-- BEGIN Dataset extract --
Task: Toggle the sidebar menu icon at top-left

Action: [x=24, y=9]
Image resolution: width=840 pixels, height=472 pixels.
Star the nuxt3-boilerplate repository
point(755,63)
-- END Dataset extract --
> _Requirements_:
Convert the listing above into a JSON list of strings, with one string for each line and blank lines left out.

> _Task output_:
[
  "Task: Toggle the sidebar menu icon at top-left",
  "Action: [x=24, y=9]",
  "Image resolution: width=840 pixels, height=472 pixels.",
  "Star the nuxt3-boilerplate repository",
  "point(755,63)"
]